Federasyonumuz, Alman Sendikalar Birliği’nin (DGB) 1 Mayıs etkinliklerini 45 gün öncesinden iptal etmesini doğru bulmuyor. İşçi ve emekçilerin sağlık önlemleri alarak, 1 Mayıs işçi bayramını sokağa çıkarak kutlamasının olanaklı olduğunu düşünüyoruz. Almanya’nın birçok şehrinde mücadeleci sendikacılar, işyeri temsilcileri ve bazı sendika şubeleri 1 Mayıs günü alanlara çıkmaya hazırlanıyor.
Federasyonumuz, tüm işçi ve emekçileri; milyonlarca işçi ve emekçinin dar alanda çalıştırıldığı, bireysel ve toplumsal hak ve özgürlüklerin kısıtlandığı, günlük ve haftalık çalışma sürelerinin uzatıldığı, virüsün ortaya çıkardığı yıkımın faturasının işçi ve emekçilere kesilmeye çalışıldığı bir ortamda uluslararası işçi sınıfının BİRLİK, MÜCADELE VE DAYANIŞMA günü 1 Mayıs’ta olanaklı olan her yerde sokağa çıkmaya çağırıyoruz.
Taleplerimiz:
- Zorunlu izin veya kısa çalışma parası yerine tam ücret karşılığı işten muafiyet!
- İşten atmalar yasaklansın!
- Haftalık çalışma süreleri tam ücret ve personel karşılığı 30 saate düşürülsün!

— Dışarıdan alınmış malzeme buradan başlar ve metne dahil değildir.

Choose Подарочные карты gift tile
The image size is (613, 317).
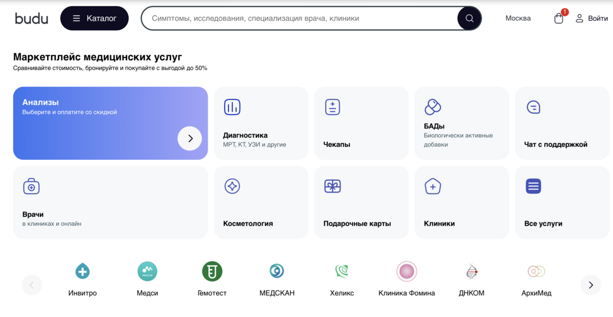coord(361,202)
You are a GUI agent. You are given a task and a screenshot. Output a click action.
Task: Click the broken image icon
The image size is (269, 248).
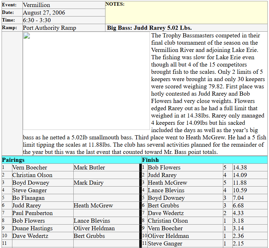(x=26, y=35)
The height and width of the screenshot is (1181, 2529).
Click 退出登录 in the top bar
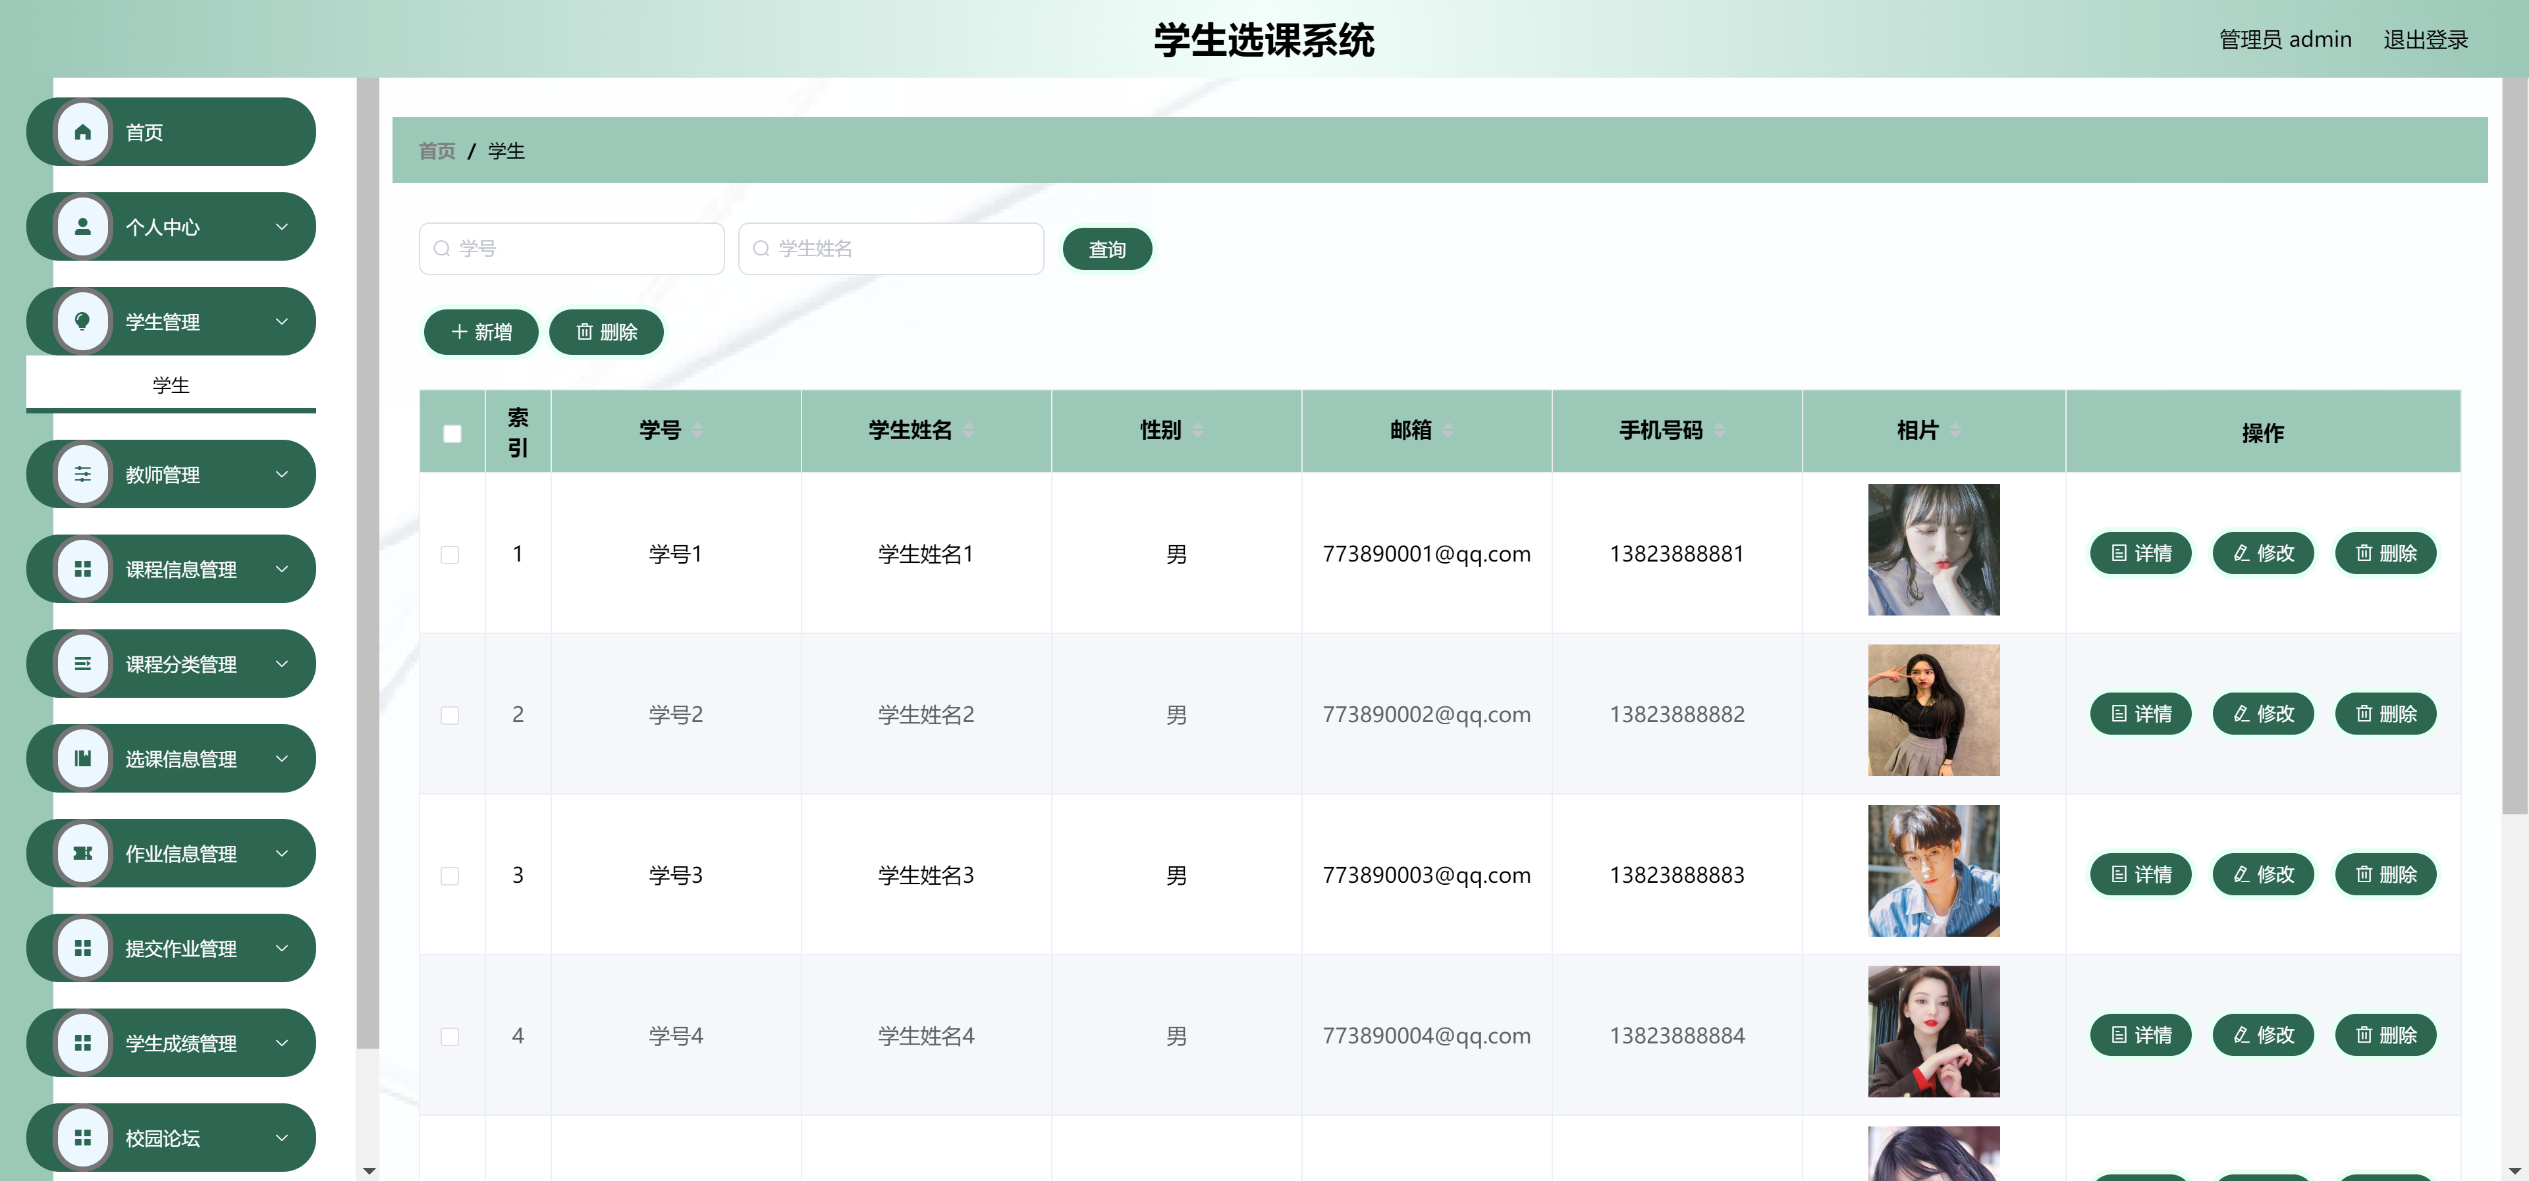[x=2426, y=39]
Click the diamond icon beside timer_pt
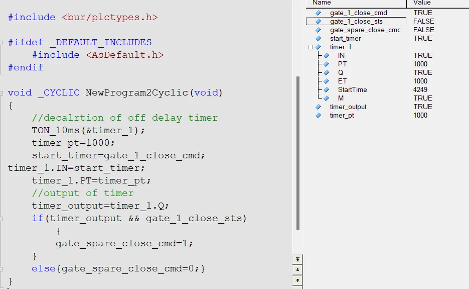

- Bütün çalışma alanlarında gerekli tüm koruyucu önlemler alınmalı!
- Çalışma alanında tüm yasal kötüleştirmeler derhal geri çekilsin ve demokratik haklara getirilen kısıtlamalar kaldırılsın!
- Silahlanma harcamaları değil sağlık ve eğitim bütçesi artırılsın!
- Sağlık hizmetlerinin özelleştirilmesine son verilsin! Sağlık hizmetleri kamu hizmeti olsun!
- Emeklilere, düşük ücretli işlerde çalışanlara ve sosyal yardım alanlara, insanca yaşayabileceği aylık verilsin!
- Krizin ve salgının faturasını zenginler ödesin!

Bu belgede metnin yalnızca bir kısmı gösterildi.